● **WHAT IS ASKED**
[a] For each statement about the interview excerpt on Terminal Five below, state yes or no according to whether it agrees with the text, and quote the deciding words. (i) Sir John Egan came to BAA from the British car industry. (ii) The Japanese companies named are Toyota and Nissan. (iii) The technical services staff numbered about fifty.
[b] Repeat word for word the passage of the interview excerpt on Terminal Five below, starting with "DM: I think" and going on through "completely upside down?".

● **TEXT BLOCK**
'''

Breakdown before breakthrough

DM: I think you know what we’re interested in, Norton.  I’ve had this repeated, disappointing experience where you come across an idea that you expect to transform the world and somehow the system finds a way to fight back. 

NBS: Even if you’re Donald Trump! 

DM: Well yes.  Isn’t it interesting? How long can he carry on without any visible sign of self-doubt? “I’ve signed a decree.  Just make it happen!”

NBS: It’s a bit like what we’re speaking about but in reverse.  The system does need shaking up, doesn’t it?  It does need transforming from being so non-representative of the people but does it need to be turned so completely upside down? 

DM: Well maybe it does.  Perhaps we can hope that the system gets stretched to breaking point and something more effective emerges.  

Learning from the automotive industry

NBS: What’s the expression?  You have to have complete and utter breakdown in order to breakthrough.  That’s why Sir John Egan was chosen from the British car industry for BAA.  The industry had had its breakdown and was on its knees.  The Japanese came along – Honda and Mazda, I think it was – to help Ford and Jaguar and Rover, introducing a collaborative way of doing business.  The result was a real, integrated supply chain to replace the old, adversarial procurement process.  So he brought all that experience with him to BAA – smart, strategic, supply chain thinking – and said, “That’s the way we’re going to design and procure and build Terminal Five.”

That was quite a change in direction for two or three hundred technical services staff, born and bred in the adversarial way of government procurement and schooled in compliance by years of working inside the regulatory regime of the European Union.

“Hang on, guys!  You need to completely change your approach or Terminal Five will fail.  It’ll go down like the Channel Tunnel Rail Link, two or three years late and triple the price.  We can’t afford that.  It’ll bankrupt the company.”

'''

● **DATA EXCERPT**
'''

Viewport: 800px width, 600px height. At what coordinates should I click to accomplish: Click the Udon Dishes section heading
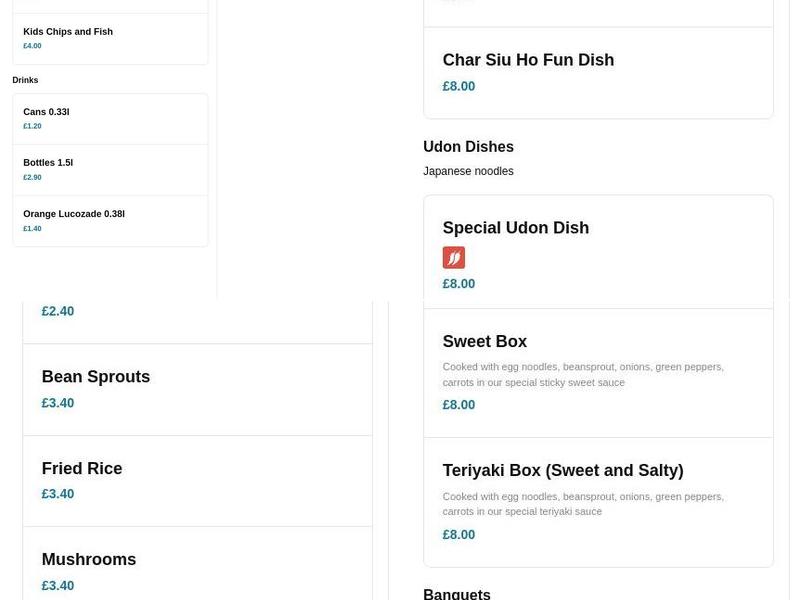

'''

● **FINAL RESULTS**
[a]
(i) Yes: "chosen from the British car industry for BAA"
(ii) No: "Honda and Mazda, I think it was"
(iii) No: "two or three hundred technical services staff"

[b]
DM: I think you know what we’re interested in, Norton.  I’ve had this repeated, disappointing experience where you come across an idea that you expect to transform the world and somehow the system finds a way to fight back. 

NBS: Even if you’re Donald Trump! 

DM: Well yes.  Isn’t it interesting? How long can he carry on without any visible sign of self-doubt? “I’ve signed a decree.  Just make it happen!”

NBS: It’s a bit like what we’re speaking about but in reverse.  The system does need shaking up, doesn’t it?  It does need transforming from being so non-representative of the people but does it need to be turned so completely upside down?